Welcome to the halfway mark of Lent. If you’re thinking of switching up your Lenten experience and building in something different or new for the second half, that would start tomorrow. 20 days to go!
Mark 8:25 “Then Jesus laid His hands on the blind man’s eyes a second time, and the man looked intently and was restored, and began to see everything clearly.”
Two-stage miracles are not common in the Gospels. This is the only one that Mark records. Usually, Jesus healed people immediately and completely the first time. But on this occasion, it was different.
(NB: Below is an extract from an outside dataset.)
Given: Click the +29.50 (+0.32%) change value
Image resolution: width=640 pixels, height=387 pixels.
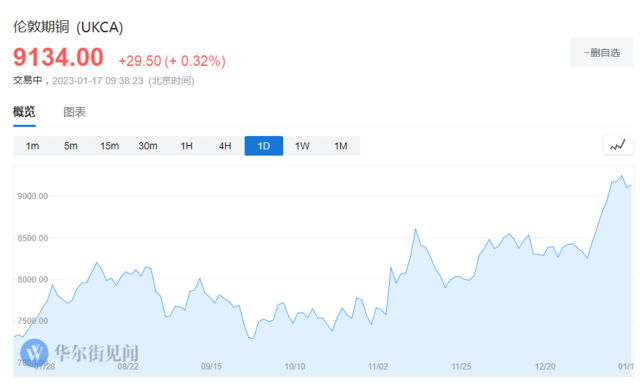Looking at the screenshot, I should click(172, 61).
The crowd at Bethsaida had brought the blind man to Jesus. They begged Jesus to heal the man, either because they loved the man deeply or because they wanted to see something spectacular. There’s reason to believe it was the latter. Everyone likes a good show.
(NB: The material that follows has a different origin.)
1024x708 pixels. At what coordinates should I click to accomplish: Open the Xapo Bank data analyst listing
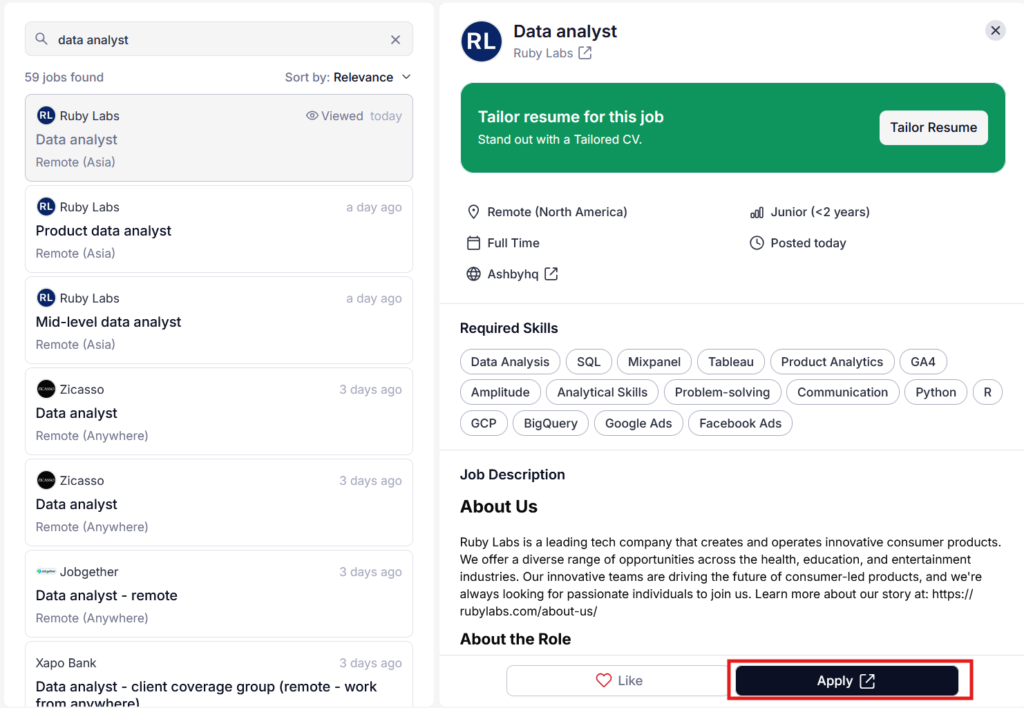(218, 686)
But Jesus took the man outside the village, away from the crowd. He would not give them front-row seats to a circus. Then, in private, He spat on the man’s eyes and touched him and the man’s vision was partially restored. He touched him a second time and the man’s sight returned in full.
I love the story for two reasons.
First, it reminds me that God is no show-pony. We are people not projects to Him. He heals us, not to wow the crowd but because our afflictions matter to Him. Christ comes to us with tenderness, humility, and compassion; not as a boisterous, self-serving ring-master. The crowd may simply use me to titillate their thirst for entertainment. Christ will not.
Second, I’m intrigued that this miracle took two stages. Intrigued, and relieved. I have wanted Christ to fix some of my deepest needs quickly and completely. Instant healing would be great, thank you very much. But the journey of faith typically involves multiple small steps toward change. We don’t usually fall asleep one night and wake up radically transformed the next morning, much as we might like that. Change tends to be incremental; real, true, transformational, but incremental.
When it comes to healing, my experience is more akin to the blind man at Bethsaida than the blind man at Jericho (Mark 10:46-52).
Today, bring your afflictions to Christ. Trust Him. He waits to treat you with grace and gentleness. The miracle will come; perhaps not in a sudden flash but with a gradual awakening. And when it comes, you will be whole.